Gone are the days of fumbling with projector cable cords or digging around for mobile device adapters to switch presenters during class. Now, through tools like Chromecast and Google Cast for Education, Apple AirPlay and Classroom, Miracast, and Intel Unite, both teachers and students can wirelessly project from mobile devices to the front of the classroom.
Here’s an overview of how wireless projecting works and core features of the leading platforms, as well as key benefits and considerations for introducing this tool into your classroom.
Cutting the Cord
While variations in technologies and features exist from platform to platform, wireless projecting essentially enables streamlined, real-time collaboration by accessing and mirroring screens, audio, and video between app-enabled devices. Teachers can orchestrate content and screencasting to a classroom projector, display screen, or interactive whiteboards remotely from their devices. Let’s review the key features on the leading platforms.
Chromecast and Google Cast for Education
Cast for Education features built-in controls for teachers, works seamlessly with the Google Classroom platform, and requires no new hardware. Students make their screens eligible for sharing using the latest version of Chrome or the Chrome extension. Teachers logged in with a Google Apps for Education account can receive casts through the Cast for Education app. The teachers then invite students and select the screen they choose to share or project. Google Cast is now built fully into Chrome too, so users can cast without any installation or configuration.
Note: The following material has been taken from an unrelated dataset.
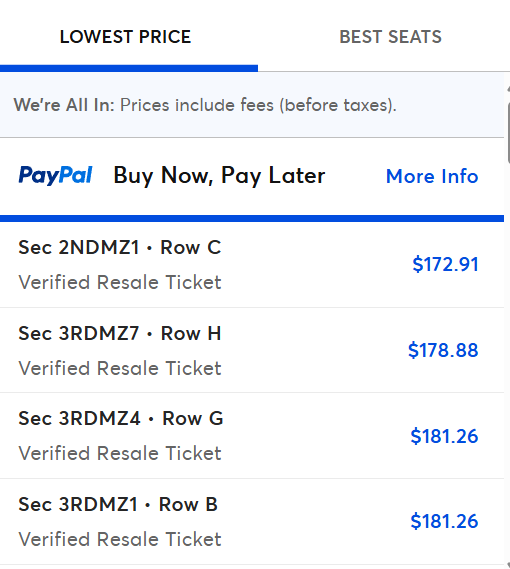The width and height of the screenshot is (510, 569).
Task: Click the Buy Now, Pay Later banner
Action: (252, 176)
Apple AirPlay and Classroom
AirPlay wirelessly displays a MacBook or iPad’s screen (also a Windows PC with additional software), including views from the camera, to interactive whiteboards and display screens connected to Apple TV. Apple’s new Classroom app, which offers many of the traditional features of classroom management software, such as remote viewing of all student screens and remote locking of student screens teachers, can create student groups to which they can push specific apps or websites as well as display student screens using Apple TV.
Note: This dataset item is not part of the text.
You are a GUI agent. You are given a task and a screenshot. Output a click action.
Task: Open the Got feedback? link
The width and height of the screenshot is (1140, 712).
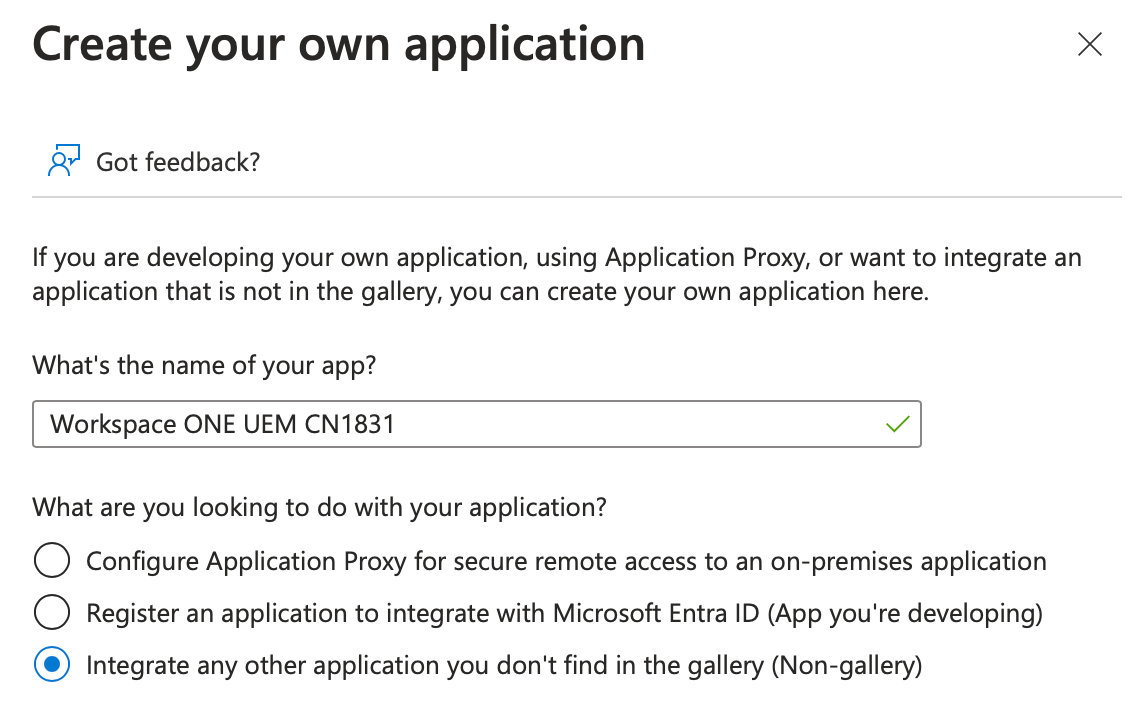pos(178,161)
Miracast, an industry wireless display standard supported by the Wi-Fi Alliance, creates a direct wireless connection between an Android and Windows tablet or smartphone and a display screen or a projector, through which users can interact with the displayed content. Miracast also works with many Kindle devices with an enabled adapter.
Unite allows remote and on-site users to collaborate on interactive whiteboards and monitors. It currently works on iPads and is expected to work on Chromebooks by spring 2017.
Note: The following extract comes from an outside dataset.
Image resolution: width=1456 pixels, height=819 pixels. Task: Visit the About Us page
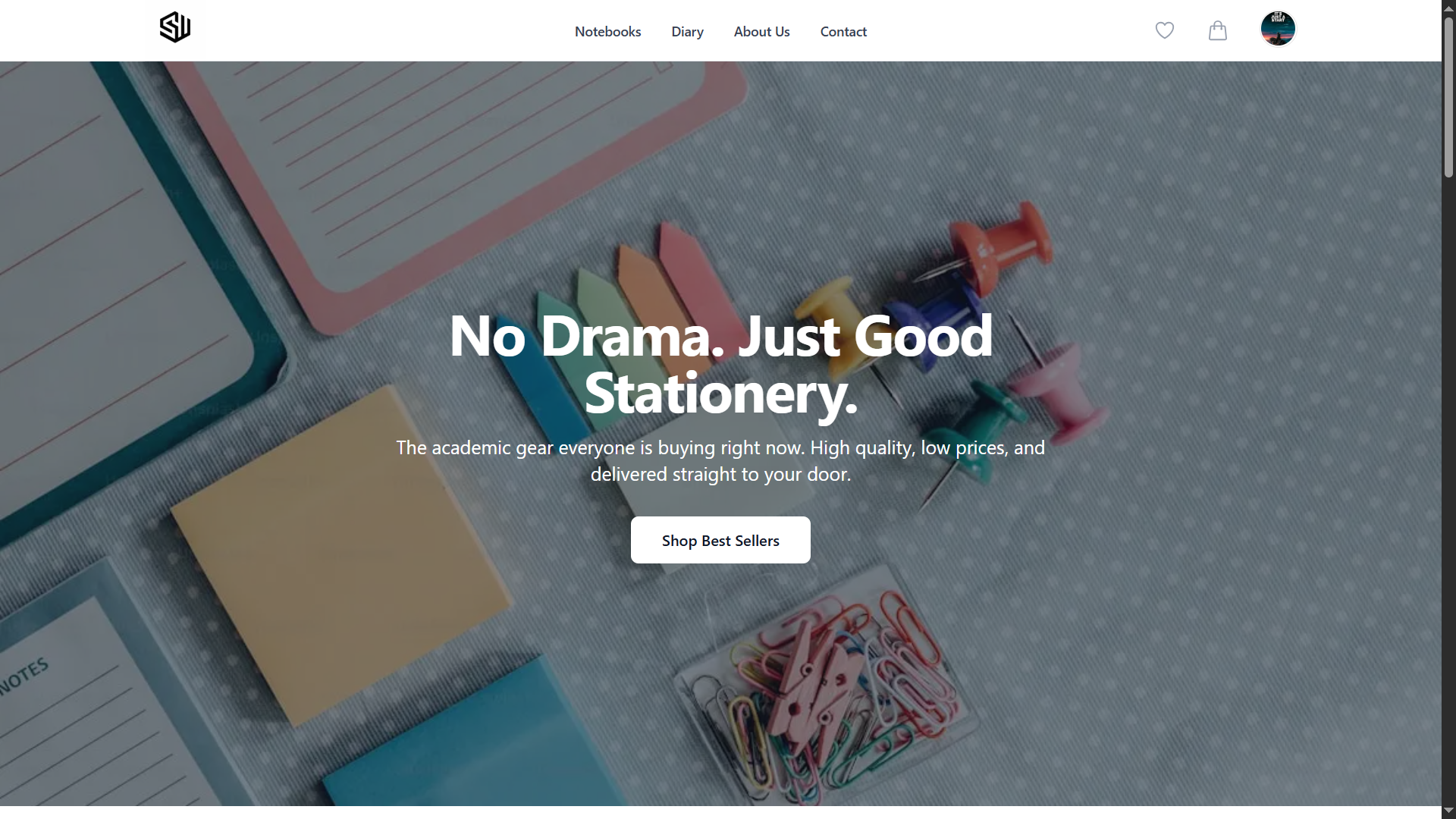click(x=761, y=31)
The Benefits of Wireless Projecting
There are plenty of ways that wireless projecting can add to the classroom, from offering teachers more freedom to providing more clarity to students.
Using 3-D Teaching
Wireless projecting allows teachers much more mobility. Educators can now teach from the back of the classroom or closer to students, allowing less of a lecture style and more of an interactive show and tell. The focus is off the teacher and more on the content. Additionally, moving around the class without interrupting the lesson allows the teacher to retain the attention of students who might otherwise drift off.
Performing Crowd-sourced Collaboration
With wireless projecting and sharing screens, classrooms benefit from the multiplier effect of everyone being able to directly share an idea, example or insight. Lessons can become conversations, and learning can become collaborations.
Pushing the Envelope from Within the Comfort Zone
Students can remain in their seats yet take center stage by sharing from their own devices. This way, they are naturally more comfortable and willing to participate. Projecting classroom assignments and work sessions in real time will particularly help visual learners tremendously.
Moving from Passive Listening to Active Learning
Wireless projecting creates a more interactive learning environment by leveraging student content and examples for the rest of the class. This engages students more, as they may be the next one asked to project what everyone is seeing.
With a wired projector or interactive whiteboard setup, the teacher is limited to displaying content from the connected laptop or desktop. Wireless projecting allows the mobile device’s screen to be added as a second display source for projection. This means teachers can show notes, questions or other content on one part of the classroom screen, and feature other content or other mobile screens on another.
Considerations for an Optimal Experience
While wireless projecting holds many benefits for teachers and students alike, there are a few things to keep in mind as you embark on the journey. Educators will likely need to enlist their IT departments, because not all device combinations are compatible with each other. While interoperability solutions are emerging, certain apps are only compatible with their own platforms. Therefore, you may need multiple display solutions to wirelessly project different types of mobile devices in your classroom. The display devices typically need to be on the same network as well.
For others, wireless projecting is a concern because it allows students to project content, and there is always the chance a student could abuse this privilege by projecting something inappropriate. Finally, new technology and classroom techniques means training and development for teachers. However, all ed tech will require some level of professional development, and it will be up to your school to factor this into the cost.
Takeaway: More educators are starting to introduce wireless projecting to their classrooms with some important benefits. As increasing numbers of schools wrestle with the idea of students using their mobile technology in the classroom and find it challenging to restrict such activity altogether, wireless projecting gives students the opportunity to use their devices within the classroom in constructive, engaging, and collaborative ways.